PTAB Scares the Patent Microcosm



It's no secret that patent maximalists, unlike actual companies that make things, hate PTAB. In general, PTAB can help save/defend practicing companies, to whom patents are still a two-edged sword. Here we have a law firm asking (seeking attention from potential clients), "Can Your Patent Be Invalidated Without a Trial?"

"As there is no foreseeable case at the SCOTUS which involves software patents, we are pretty certain that there will be no challenge to Alice any time soon."Well, yes, and many software patents are already as valuable as nothing at all. They are toothless. Trying to litigate with them would benefit nobody except lawyers at both sides. In that sense, such patents may be even worse than none at all. But to quote the above: "Patent owners should be keeping a close eye on a case that may come before the Federal Circuit Court of Appeals that could potentially block challenges to patent validity outside of the courtroom. Cascades Projection v. Epson and Sony 1 asks the court to decide whether the rights granted by a patent are public or private and, in turn, if those rights are capable of being revoked without access to a jury trial."

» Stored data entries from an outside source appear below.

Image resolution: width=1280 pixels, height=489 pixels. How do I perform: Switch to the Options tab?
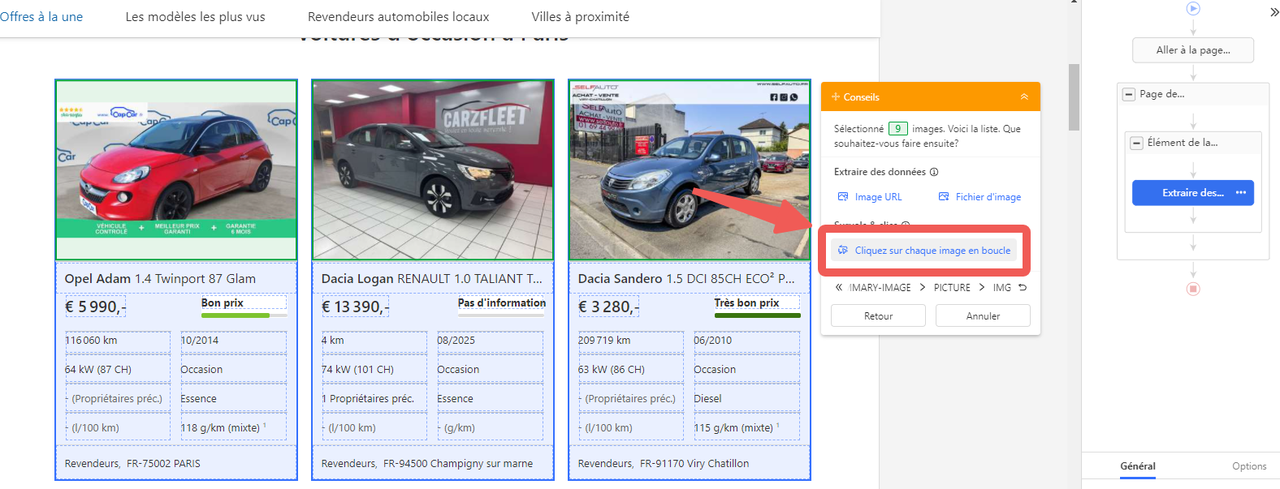1249,466
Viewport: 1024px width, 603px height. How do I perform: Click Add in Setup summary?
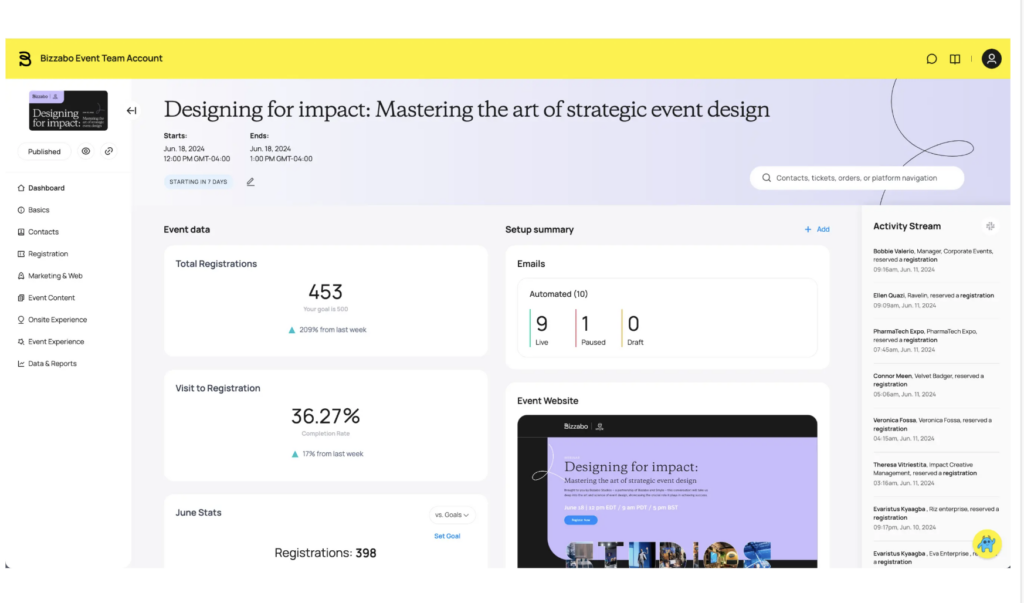coord(817,229)
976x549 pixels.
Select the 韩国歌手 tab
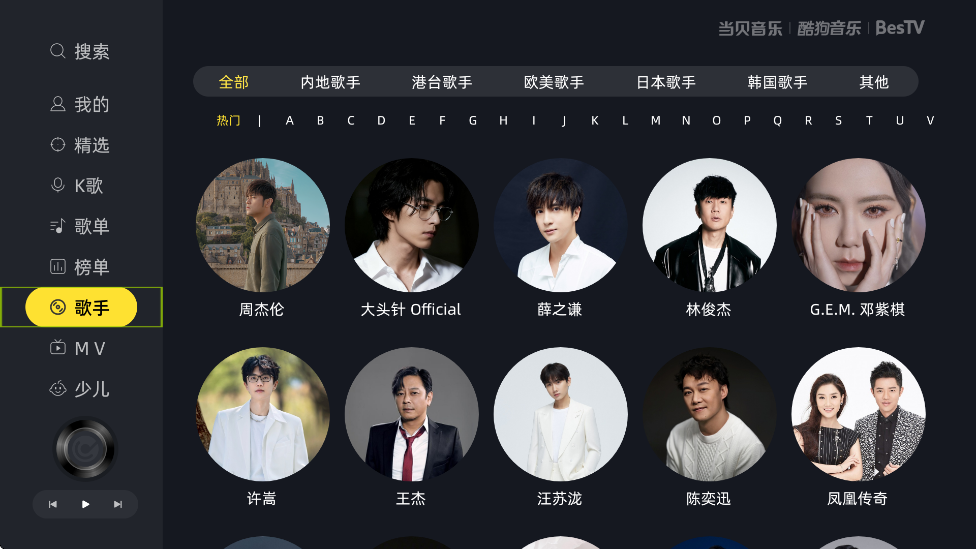(777, 82)
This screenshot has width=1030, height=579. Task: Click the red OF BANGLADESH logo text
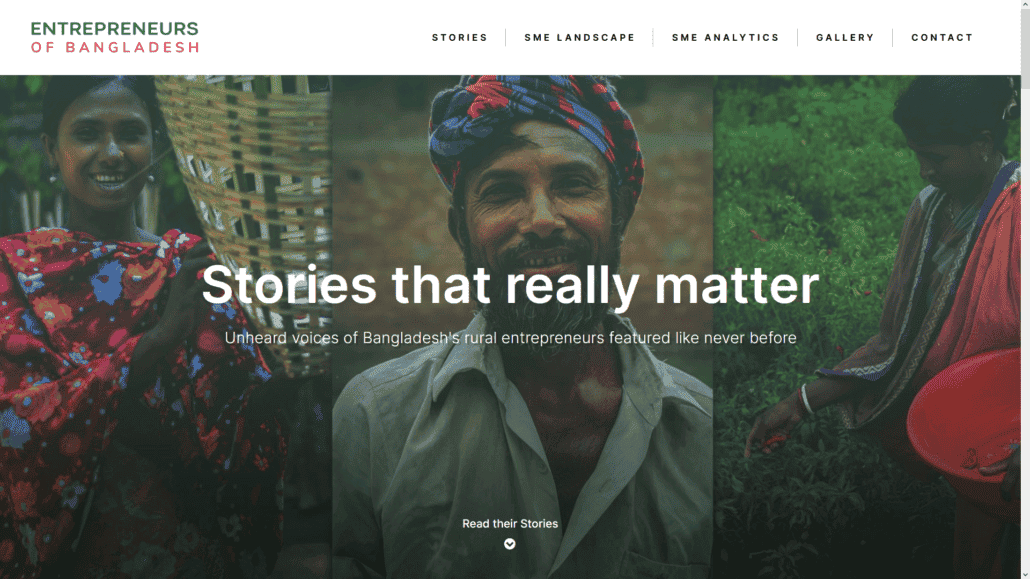click(x=114, y=47)
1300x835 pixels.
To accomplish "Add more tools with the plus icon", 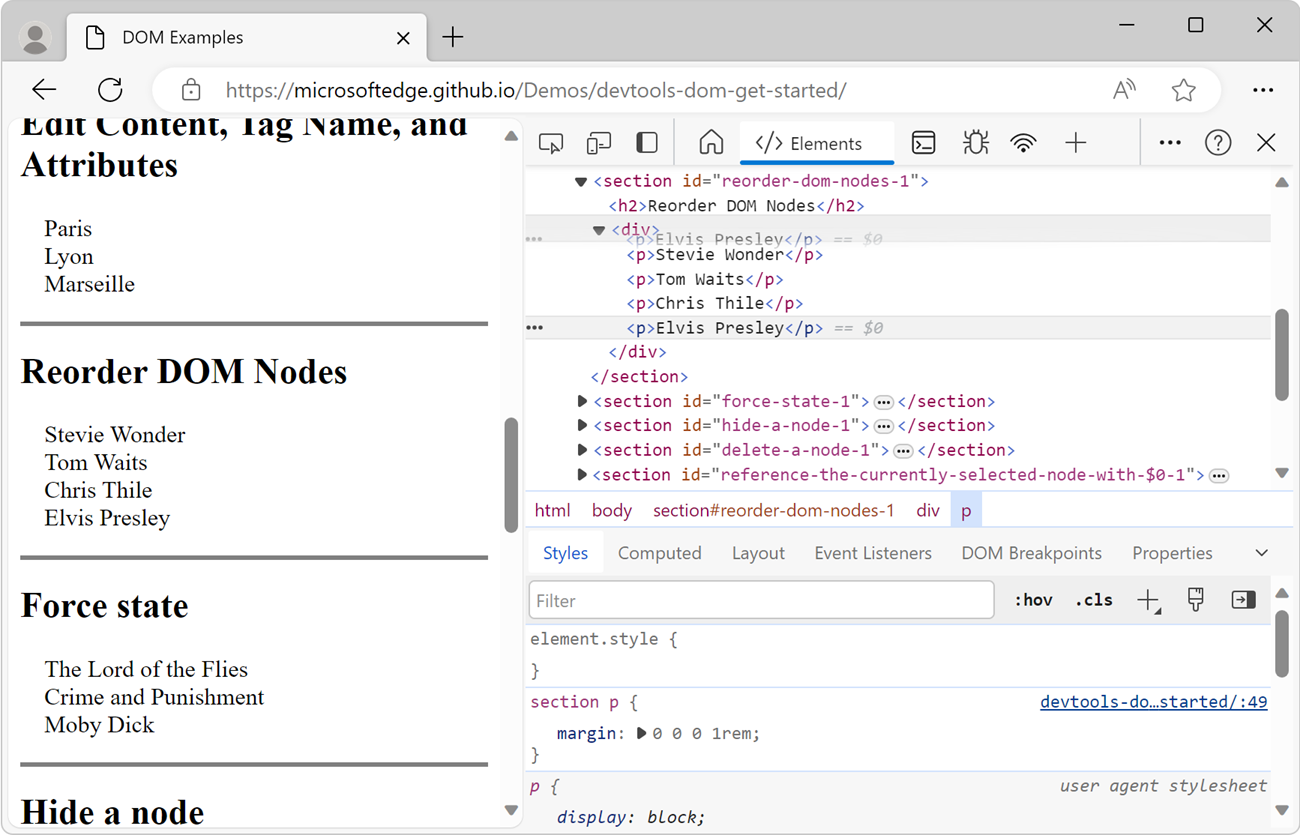I will point(1075,142).
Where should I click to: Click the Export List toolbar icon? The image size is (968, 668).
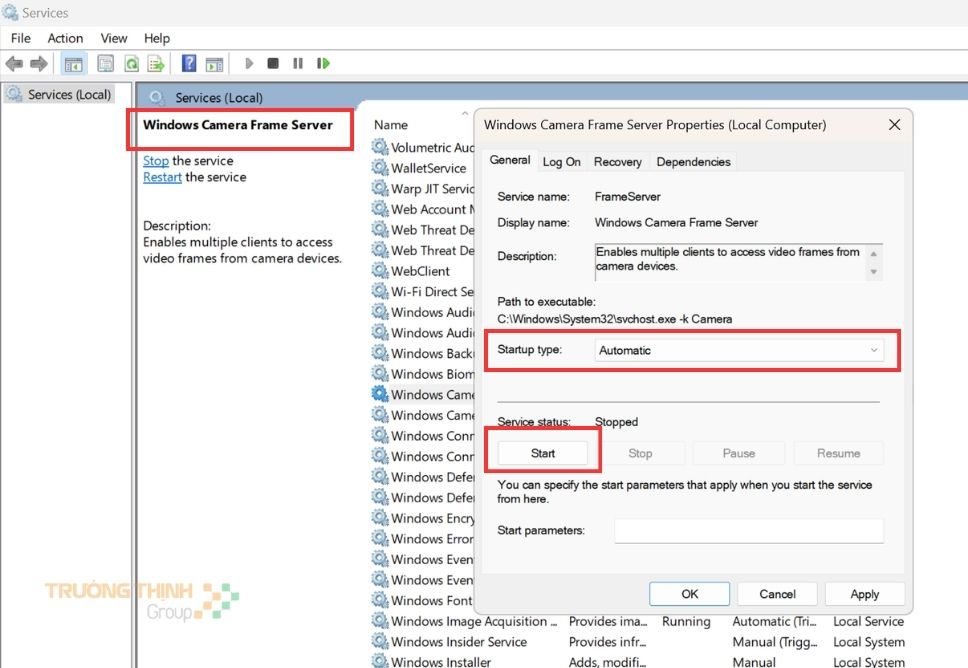(x=156, y=64)
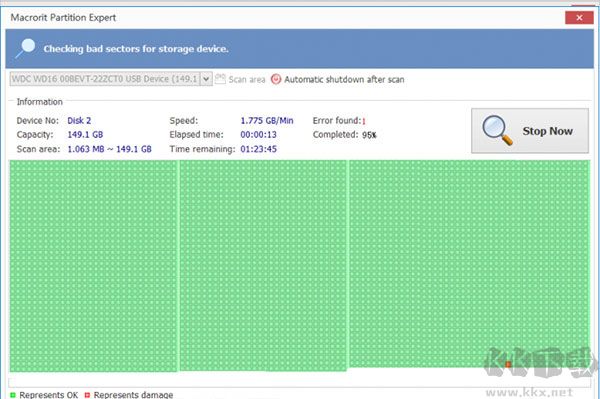Open the WDC WD16 device dropdown arrow
600x399 pixels.
(x=206, y=79)
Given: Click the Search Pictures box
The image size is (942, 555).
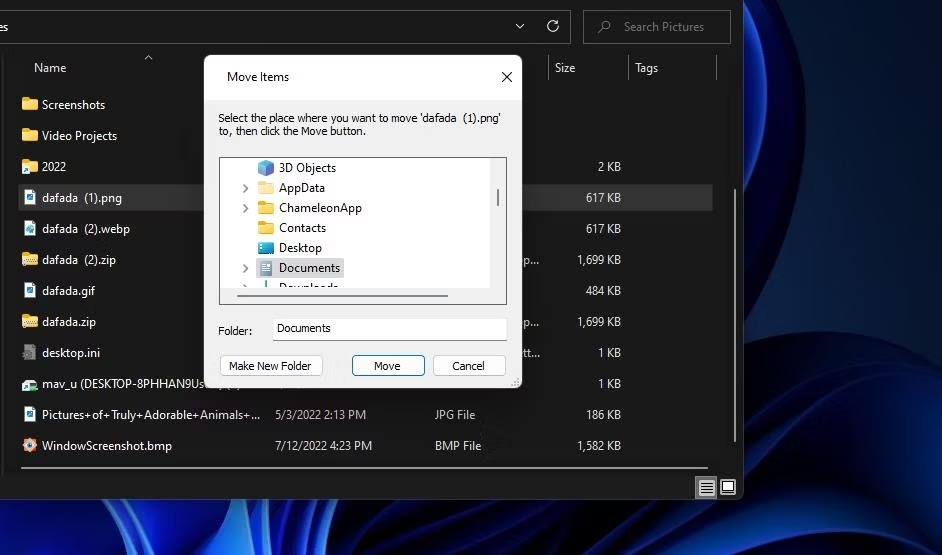Looking at the screenshot, I should tap(657, 27).
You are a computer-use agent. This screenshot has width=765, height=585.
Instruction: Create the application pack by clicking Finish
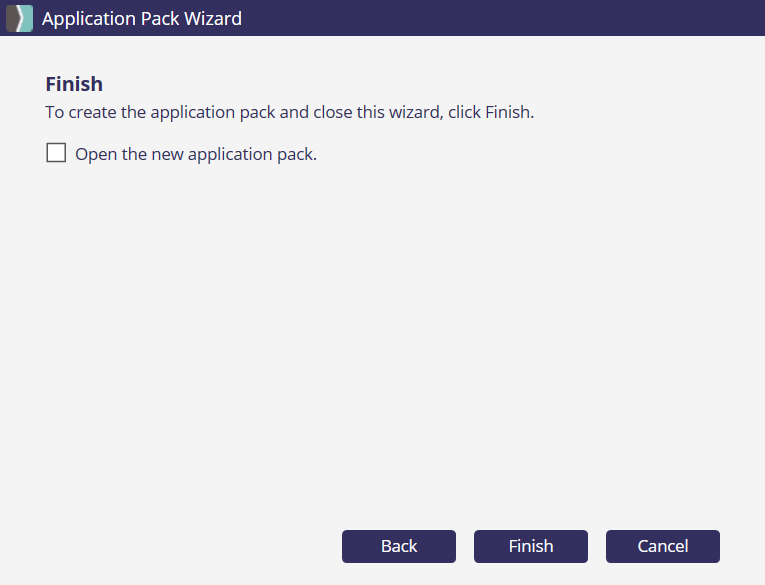tap(530, 546)
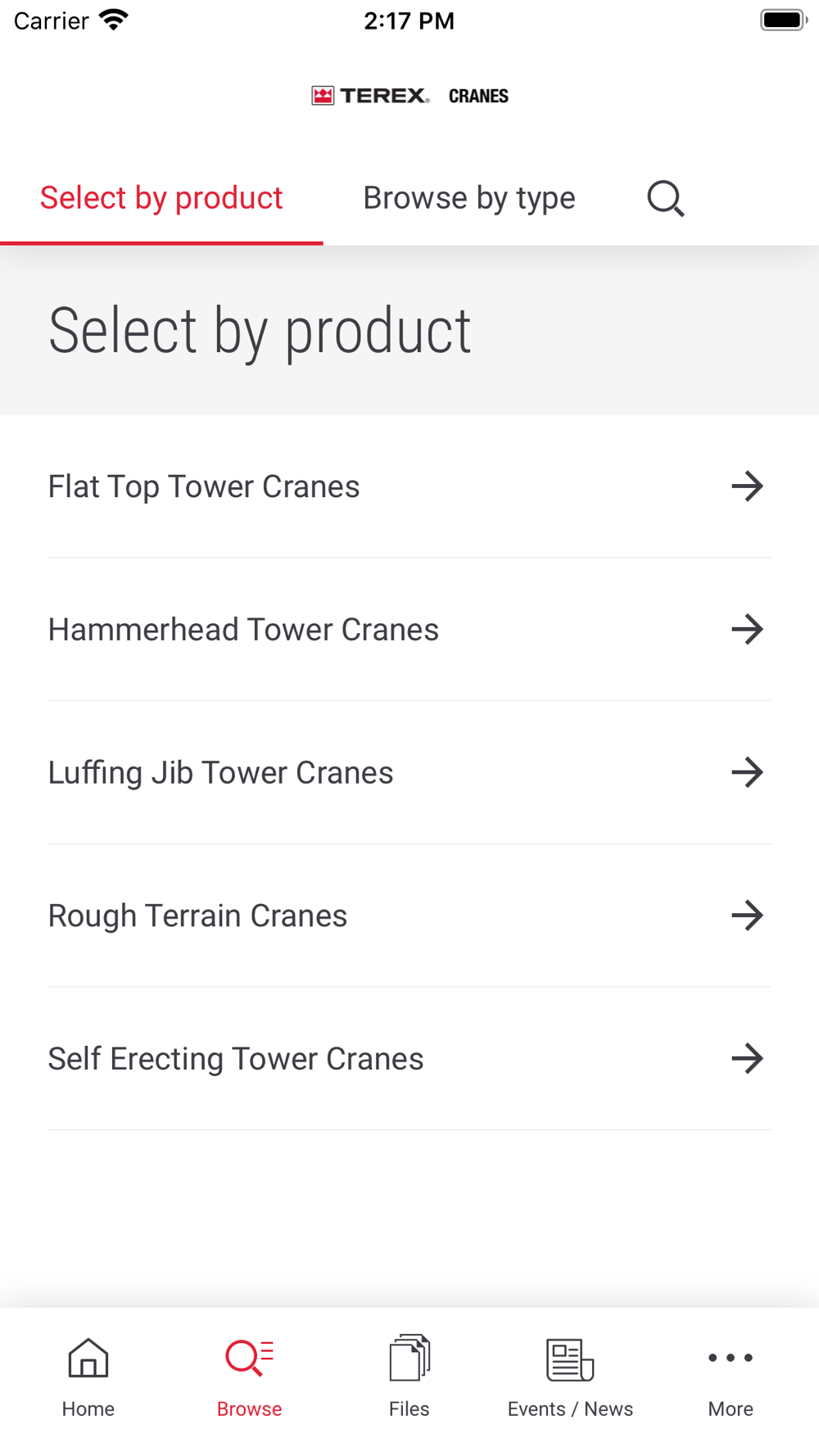Expand Flat Top Tower Cranes arrow
Viewport: 819px width, 1456px height.
tap(747, 486)
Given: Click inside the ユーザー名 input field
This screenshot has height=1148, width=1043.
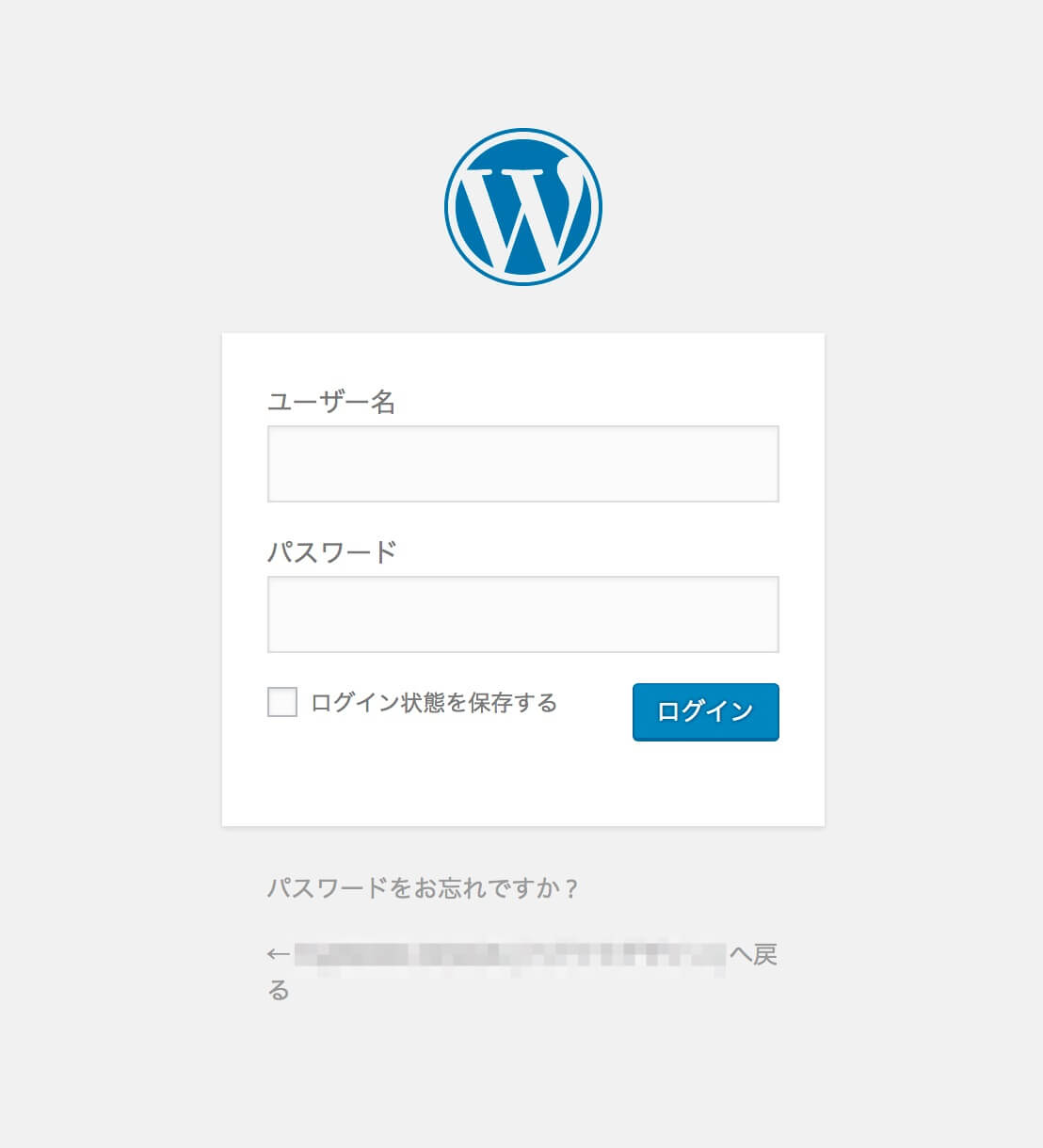Looking at the screenshot, I should [x=523, y=463].
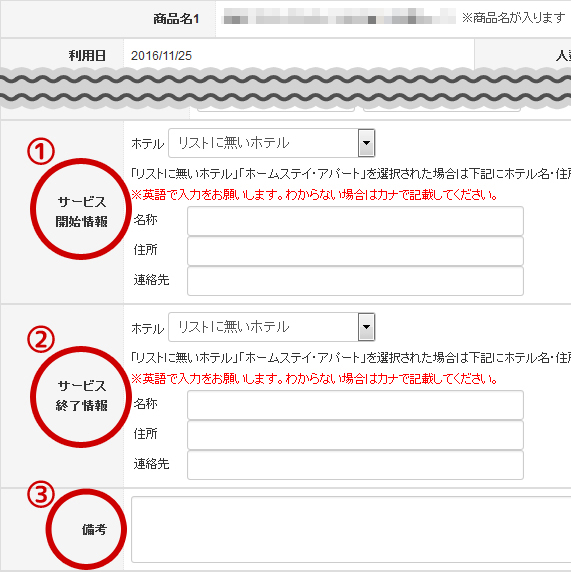Image resolution: width=571 pixels, height=572 pixels.
Task: Click dropdown arrow of サービス開始情報 hotel selector
Action: 366,143
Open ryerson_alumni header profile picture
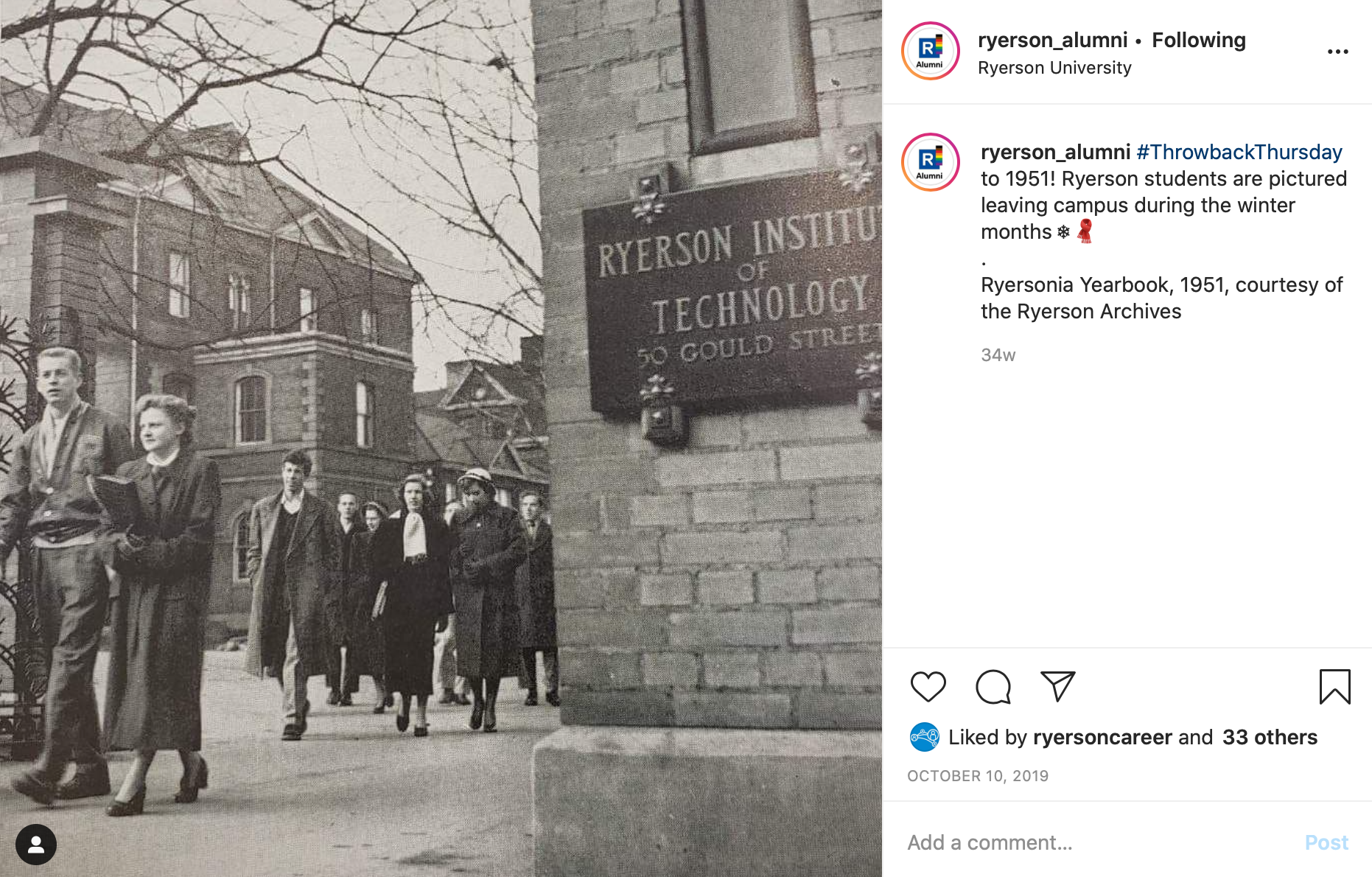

We wrote about it earlier in the month. These are edge cases or rare exceptions; thus, promoting these to prospective clients is rather disingenuous and misleading. Or as one might call it -- marketing!

SCOTUS Defends CAFC and by Extension PTAB



One interesting case that we spotted today in the news involves a company called Big Baboon (real company name!) and its unusual attempts to challenge patent scope etc. at the US Supreme Court (SCOTUS). Software patents are still dead/dying after Alice, so Big Baboon attempted another angle and failed. To quote:

The U.S. Supreme Court on Monday declined to hear a petition by a Silicon Valley software company asserting that the Federal Circuit has routinely imputed patent law claims into lawsuits that challenge the U.S. Patent and Trademark Office’s procedures in order to exert jurisdiction over the cases.

The high court declined to hear Big Baboon Inc.’s Oct. 10 petition for writ of certiorari, which argued that it was in the public's interest that the justices stop the appellate court from the "ongoing and palpable" harm it...


This is good news. As there is no foreseeable case at the SCOTUS which involves software patents, we are pretty certain that there will be no challenge to Alice any time soon. There is also no indication from the Trump administration that AIA (which brought PTAB) will be in any sense revoked/undone.